(Records of locating words and elements)
━━━━━━
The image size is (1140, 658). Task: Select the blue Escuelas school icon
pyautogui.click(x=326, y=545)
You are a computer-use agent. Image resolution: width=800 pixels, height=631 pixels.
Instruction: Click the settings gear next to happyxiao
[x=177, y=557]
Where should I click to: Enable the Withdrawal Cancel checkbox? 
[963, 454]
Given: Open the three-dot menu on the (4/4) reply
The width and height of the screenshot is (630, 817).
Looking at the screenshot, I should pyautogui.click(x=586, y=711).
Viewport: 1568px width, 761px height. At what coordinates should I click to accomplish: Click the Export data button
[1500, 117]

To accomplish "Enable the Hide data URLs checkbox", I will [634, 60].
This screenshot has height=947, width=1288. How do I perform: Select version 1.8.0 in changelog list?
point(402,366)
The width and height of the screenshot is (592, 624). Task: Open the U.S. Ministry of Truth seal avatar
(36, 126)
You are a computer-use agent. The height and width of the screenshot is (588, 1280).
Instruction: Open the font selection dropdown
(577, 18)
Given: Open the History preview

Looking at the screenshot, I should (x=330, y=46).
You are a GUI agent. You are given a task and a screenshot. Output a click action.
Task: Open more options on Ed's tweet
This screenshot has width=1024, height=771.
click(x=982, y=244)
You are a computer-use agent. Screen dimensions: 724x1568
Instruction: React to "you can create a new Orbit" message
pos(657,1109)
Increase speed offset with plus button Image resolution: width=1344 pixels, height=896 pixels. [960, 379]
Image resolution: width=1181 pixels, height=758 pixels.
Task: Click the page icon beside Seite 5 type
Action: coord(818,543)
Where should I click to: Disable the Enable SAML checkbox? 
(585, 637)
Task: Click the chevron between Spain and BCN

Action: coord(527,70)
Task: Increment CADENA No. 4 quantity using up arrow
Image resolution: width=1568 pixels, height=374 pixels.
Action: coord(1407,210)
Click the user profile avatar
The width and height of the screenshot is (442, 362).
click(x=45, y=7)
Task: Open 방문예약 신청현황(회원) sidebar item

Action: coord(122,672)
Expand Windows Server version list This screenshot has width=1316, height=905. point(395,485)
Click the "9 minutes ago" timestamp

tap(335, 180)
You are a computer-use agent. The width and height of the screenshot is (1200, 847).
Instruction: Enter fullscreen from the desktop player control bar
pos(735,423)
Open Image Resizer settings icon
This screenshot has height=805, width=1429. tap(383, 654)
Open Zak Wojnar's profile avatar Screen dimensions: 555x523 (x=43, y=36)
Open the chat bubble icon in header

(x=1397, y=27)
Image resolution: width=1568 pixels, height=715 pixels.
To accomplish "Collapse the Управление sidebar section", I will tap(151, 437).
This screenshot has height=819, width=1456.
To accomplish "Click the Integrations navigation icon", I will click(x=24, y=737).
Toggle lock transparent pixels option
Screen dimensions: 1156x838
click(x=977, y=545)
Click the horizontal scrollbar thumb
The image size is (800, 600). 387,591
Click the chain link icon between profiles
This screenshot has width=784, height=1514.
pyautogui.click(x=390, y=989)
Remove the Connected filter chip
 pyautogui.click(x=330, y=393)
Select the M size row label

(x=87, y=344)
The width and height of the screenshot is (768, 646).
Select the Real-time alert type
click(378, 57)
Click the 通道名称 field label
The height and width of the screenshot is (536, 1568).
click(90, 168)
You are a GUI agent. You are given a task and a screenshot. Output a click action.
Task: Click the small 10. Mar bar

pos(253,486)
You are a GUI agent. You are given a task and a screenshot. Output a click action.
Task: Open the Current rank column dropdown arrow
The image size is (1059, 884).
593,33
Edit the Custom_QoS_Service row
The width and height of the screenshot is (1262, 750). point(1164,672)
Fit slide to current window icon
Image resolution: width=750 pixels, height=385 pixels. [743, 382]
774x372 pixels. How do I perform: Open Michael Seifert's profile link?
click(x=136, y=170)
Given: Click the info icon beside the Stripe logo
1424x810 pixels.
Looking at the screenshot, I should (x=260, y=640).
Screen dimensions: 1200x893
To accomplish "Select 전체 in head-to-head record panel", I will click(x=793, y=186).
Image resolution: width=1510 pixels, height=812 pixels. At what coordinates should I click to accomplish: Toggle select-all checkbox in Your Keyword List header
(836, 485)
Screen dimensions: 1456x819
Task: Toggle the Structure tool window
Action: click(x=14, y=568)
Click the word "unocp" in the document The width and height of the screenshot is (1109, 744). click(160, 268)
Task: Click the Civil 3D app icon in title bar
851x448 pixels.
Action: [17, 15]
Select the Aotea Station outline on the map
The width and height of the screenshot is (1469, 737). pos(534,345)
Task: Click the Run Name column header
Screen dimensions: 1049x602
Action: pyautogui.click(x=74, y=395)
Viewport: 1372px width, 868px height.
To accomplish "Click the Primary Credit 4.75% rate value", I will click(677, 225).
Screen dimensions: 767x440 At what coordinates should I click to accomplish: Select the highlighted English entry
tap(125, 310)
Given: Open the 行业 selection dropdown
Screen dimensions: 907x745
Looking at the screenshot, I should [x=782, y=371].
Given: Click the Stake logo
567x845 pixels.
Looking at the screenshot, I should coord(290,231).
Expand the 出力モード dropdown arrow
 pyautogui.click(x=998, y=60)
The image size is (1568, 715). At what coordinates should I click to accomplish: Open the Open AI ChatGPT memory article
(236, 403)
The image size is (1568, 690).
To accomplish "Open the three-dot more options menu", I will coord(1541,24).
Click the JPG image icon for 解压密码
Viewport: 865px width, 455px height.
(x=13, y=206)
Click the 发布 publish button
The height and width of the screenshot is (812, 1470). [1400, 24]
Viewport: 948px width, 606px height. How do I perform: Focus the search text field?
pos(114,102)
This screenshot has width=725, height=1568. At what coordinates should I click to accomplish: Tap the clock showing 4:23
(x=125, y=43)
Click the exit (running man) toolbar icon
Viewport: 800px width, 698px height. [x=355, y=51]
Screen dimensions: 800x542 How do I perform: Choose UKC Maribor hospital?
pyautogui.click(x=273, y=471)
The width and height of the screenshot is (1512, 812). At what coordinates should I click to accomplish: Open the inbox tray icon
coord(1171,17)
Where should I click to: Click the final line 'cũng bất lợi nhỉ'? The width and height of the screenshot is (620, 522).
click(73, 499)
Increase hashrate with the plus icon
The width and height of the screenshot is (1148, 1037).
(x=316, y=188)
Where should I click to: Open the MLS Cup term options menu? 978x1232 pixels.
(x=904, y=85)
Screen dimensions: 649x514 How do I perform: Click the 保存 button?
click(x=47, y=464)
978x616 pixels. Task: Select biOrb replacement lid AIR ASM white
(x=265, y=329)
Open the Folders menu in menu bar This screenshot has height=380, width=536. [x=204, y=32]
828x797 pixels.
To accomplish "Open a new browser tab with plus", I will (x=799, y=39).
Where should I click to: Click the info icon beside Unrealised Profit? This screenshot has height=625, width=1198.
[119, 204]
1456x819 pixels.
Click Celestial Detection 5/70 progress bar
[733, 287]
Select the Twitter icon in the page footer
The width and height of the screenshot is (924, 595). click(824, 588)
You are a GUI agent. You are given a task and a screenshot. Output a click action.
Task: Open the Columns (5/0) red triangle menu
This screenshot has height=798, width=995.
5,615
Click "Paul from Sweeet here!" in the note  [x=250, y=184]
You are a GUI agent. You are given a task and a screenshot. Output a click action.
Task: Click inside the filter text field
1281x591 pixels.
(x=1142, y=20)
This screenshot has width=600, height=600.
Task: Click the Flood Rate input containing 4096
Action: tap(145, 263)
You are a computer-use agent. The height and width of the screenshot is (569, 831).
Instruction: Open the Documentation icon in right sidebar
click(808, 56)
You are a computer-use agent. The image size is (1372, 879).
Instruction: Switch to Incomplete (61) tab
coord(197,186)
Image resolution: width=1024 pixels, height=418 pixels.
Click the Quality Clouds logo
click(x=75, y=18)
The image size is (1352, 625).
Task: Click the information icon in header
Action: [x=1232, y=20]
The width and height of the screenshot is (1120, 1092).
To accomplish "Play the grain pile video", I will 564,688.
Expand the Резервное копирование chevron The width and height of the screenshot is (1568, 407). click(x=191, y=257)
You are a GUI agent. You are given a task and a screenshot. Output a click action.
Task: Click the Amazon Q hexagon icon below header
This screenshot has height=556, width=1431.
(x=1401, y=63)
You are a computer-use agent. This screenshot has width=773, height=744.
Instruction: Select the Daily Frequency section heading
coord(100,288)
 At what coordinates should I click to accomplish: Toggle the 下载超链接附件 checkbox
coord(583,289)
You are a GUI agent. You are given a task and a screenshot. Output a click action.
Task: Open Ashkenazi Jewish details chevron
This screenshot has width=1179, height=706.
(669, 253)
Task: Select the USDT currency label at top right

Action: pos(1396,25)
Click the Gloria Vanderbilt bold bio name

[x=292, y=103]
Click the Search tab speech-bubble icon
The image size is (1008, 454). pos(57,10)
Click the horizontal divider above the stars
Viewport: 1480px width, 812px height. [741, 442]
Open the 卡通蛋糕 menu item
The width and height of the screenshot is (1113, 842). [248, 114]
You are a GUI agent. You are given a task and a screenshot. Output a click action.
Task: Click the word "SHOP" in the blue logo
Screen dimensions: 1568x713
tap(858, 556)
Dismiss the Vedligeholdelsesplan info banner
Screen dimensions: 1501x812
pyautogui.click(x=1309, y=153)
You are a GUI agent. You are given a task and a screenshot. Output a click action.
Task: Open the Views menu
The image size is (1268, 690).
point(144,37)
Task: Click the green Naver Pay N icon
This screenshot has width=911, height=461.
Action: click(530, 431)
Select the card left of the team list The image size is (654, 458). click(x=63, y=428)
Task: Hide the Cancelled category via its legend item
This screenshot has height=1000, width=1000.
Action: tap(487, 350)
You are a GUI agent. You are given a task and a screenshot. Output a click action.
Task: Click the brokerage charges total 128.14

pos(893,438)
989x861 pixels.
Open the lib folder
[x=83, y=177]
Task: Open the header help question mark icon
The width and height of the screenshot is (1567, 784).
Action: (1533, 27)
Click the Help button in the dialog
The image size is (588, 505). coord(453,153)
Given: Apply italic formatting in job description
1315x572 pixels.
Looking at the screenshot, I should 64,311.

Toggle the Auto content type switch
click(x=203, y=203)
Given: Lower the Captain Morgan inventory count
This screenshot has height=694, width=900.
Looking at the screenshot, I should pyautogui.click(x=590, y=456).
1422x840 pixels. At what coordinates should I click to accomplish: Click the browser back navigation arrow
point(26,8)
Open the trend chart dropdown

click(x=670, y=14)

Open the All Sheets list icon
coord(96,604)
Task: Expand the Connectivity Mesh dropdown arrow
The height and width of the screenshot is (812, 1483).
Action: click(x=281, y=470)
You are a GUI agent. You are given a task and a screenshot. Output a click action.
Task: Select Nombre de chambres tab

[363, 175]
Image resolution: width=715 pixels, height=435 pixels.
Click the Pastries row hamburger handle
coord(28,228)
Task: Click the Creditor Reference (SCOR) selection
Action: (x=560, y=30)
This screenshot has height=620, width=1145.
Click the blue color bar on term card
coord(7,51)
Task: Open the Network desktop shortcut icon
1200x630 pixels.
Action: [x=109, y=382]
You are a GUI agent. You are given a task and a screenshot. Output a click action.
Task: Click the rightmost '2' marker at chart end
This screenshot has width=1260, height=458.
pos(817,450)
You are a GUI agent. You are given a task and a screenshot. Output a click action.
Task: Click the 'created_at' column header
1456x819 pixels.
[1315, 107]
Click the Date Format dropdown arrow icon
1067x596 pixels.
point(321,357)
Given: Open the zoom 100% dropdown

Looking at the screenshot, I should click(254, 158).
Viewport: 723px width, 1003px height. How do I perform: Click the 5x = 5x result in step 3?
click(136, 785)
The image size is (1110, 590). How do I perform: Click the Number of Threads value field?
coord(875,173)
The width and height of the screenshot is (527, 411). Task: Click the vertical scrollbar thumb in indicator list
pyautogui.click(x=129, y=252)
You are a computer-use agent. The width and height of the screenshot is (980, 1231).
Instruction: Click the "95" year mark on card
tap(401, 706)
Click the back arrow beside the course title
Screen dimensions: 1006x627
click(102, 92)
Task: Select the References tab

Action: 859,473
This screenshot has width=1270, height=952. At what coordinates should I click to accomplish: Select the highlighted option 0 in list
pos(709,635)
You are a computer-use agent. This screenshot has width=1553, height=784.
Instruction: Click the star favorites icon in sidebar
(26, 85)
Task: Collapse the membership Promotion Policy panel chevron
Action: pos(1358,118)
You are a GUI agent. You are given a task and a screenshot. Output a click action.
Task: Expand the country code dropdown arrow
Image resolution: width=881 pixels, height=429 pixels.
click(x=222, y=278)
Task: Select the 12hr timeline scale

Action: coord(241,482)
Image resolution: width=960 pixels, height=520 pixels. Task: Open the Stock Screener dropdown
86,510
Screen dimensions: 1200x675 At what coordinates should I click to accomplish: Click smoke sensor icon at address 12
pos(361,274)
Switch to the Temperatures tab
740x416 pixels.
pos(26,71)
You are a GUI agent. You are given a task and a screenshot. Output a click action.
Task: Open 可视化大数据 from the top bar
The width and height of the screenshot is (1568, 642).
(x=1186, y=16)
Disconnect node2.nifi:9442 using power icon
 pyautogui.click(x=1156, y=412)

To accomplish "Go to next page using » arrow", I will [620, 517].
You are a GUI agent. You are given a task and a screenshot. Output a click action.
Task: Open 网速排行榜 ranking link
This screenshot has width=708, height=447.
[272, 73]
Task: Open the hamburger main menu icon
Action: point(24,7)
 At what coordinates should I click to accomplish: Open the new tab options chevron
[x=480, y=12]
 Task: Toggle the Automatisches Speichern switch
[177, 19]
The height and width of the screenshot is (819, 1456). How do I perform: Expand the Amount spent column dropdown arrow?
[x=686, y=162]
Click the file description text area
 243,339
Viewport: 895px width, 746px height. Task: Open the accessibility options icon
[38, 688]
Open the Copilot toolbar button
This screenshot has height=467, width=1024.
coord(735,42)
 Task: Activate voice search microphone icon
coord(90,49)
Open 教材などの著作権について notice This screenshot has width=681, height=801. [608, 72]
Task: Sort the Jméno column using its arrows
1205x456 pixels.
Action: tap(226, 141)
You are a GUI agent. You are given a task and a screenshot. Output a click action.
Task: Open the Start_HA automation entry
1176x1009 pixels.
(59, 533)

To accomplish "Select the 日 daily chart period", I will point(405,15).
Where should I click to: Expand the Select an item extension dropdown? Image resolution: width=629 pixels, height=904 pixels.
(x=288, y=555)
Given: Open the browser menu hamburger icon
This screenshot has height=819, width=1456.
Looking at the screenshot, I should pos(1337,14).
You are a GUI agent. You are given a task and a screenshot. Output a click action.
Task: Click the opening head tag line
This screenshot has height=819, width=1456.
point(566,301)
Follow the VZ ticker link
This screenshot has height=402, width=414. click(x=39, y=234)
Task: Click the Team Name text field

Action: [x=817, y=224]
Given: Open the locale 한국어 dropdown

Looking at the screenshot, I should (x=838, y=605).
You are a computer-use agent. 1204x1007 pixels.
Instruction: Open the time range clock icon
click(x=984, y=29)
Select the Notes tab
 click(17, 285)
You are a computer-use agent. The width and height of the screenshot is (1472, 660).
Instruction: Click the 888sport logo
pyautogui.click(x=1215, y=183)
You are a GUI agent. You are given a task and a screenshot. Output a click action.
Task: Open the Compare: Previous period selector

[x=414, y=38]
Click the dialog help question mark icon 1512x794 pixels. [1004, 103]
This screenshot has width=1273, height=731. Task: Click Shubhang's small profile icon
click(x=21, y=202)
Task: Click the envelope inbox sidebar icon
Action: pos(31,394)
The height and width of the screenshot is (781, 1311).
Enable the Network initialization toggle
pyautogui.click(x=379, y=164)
━━━━━━
Written problem: Copy the material from the line with "Task: Sort the Jméno column using its arrows" to the line with "This screenshot has height=402, width=414.", swapping "hamburger" for "three-line" and keeping everything else the same.

Problem solution:
Task: Sort the Jméno column using its arrows
1205x456 pixels.
Action: tap(226, 141)
You are a GUI agent. You are given a task and a screenshot. Output a click action.
Task: Open the Start_HA automation entry
1176x1009 pixels.
(59, 533)

To accomplish "Select the 日 daily chart period", I will point(405,15).
Where should I click to: Expand the Select an item extension dropdown? Image resolution: width=629 pixels, height=904 pixels.
(x=288, y=555)
Given: Open the browser menu three-line icon
This screenshot has height=819, width=1456.
Looking at the screenshot, I should pos(1337,14).
You are a GUI agent. You are given a task and a screenshot. Output a click action.
Task: Click the opening head tag line
This screenshot has height=819, width=1456.
point(566,301)
Follow the VZ ticker link
This screenshot has height=402, width=414. click(x=39, y=234)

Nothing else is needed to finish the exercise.